I have always been passionate about animal welfare, and this influences my cooking. While not a vegetarian, I try to include vegetarian recipes along with meat options. When cooking with meat, I support higher welfare produce. In the 21st century, with climate change and population pressure, it’s increasingly important to think carefully about the decisions we make about food. Ethically sourced ingredients and sustainability guide my cooking and eating.

Research is key to good cooking. I have a huge collection of cookbooks from the classic to the contemporary, and have been influenced by so many different writers. The most important influence, as with so many other people, is that of my family – I come from a family of great cooks. “We are what we eat ”could be paraphrased to “we are what we have cooked” or “what we have had cooked for us”.

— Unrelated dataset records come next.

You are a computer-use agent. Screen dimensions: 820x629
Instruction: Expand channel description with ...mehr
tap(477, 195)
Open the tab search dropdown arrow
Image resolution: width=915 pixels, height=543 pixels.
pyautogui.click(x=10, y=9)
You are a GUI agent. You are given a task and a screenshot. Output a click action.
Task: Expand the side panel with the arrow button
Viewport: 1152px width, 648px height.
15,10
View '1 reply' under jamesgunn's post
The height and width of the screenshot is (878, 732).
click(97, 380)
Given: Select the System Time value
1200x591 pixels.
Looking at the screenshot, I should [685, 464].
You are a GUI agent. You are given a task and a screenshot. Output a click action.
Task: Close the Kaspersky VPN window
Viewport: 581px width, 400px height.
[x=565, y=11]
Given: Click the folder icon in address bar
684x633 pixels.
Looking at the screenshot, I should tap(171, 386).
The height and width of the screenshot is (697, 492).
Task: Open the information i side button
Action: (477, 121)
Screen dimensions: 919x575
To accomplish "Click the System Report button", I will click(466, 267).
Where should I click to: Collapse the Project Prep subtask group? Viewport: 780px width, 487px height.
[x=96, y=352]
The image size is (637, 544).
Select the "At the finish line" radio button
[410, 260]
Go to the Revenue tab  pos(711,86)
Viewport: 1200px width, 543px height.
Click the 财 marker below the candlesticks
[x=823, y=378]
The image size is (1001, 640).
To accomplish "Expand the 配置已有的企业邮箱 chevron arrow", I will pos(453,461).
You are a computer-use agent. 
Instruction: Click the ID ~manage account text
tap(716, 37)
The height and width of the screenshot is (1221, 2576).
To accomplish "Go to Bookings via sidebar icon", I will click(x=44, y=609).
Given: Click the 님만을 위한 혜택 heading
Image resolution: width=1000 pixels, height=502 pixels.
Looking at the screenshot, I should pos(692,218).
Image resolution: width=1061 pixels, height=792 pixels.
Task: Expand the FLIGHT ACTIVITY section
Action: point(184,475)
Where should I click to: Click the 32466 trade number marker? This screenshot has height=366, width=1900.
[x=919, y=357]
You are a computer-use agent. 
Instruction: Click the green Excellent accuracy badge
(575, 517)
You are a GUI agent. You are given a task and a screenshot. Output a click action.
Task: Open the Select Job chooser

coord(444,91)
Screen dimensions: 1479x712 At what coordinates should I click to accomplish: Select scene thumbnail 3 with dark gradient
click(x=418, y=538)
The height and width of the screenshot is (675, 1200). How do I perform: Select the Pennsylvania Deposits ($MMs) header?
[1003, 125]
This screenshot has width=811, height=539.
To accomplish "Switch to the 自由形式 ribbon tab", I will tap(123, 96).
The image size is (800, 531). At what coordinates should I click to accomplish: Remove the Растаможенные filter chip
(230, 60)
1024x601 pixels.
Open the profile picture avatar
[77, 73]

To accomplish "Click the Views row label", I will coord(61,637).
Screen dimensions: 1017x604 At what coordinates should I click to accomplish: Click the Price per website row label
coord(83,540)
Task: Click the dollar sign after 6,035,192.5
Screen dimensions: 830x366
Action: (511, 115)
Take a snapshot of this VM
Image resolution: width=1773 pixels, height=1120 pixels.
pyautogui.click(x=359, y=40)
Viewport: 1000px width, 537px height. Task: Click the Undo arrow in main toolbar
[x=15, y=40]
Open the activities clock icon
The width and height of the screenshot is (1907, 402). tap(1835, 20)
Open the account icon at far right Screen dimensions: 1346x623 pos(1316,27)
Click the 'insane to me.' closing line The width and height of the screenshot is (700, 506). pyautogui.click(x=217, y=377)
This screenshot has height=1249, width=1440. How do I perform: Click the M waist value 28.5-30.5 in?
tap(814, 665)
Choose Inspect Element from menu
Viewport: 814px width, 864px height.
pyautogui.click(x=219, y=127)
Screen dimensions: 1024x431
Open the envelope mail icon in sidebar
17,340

I love cooking and I am always learning. I like inventing new recipes, and tweaking recipes from cooks I admire, and friends and family. Really when you think about it, there’s not that much that’s really new out there! Developing new recipes is more about how you present ingredients with ingenuity and imagination.

Cooking is so rewarding. I’m continually learning through cooking and I enjoy passing on my knowledge to others. But mostly I love cooking because it’s hugely entertaining! That’s why I relish every day that I can cook – exciting new dishes and wonderful old favourites. The more the merrier!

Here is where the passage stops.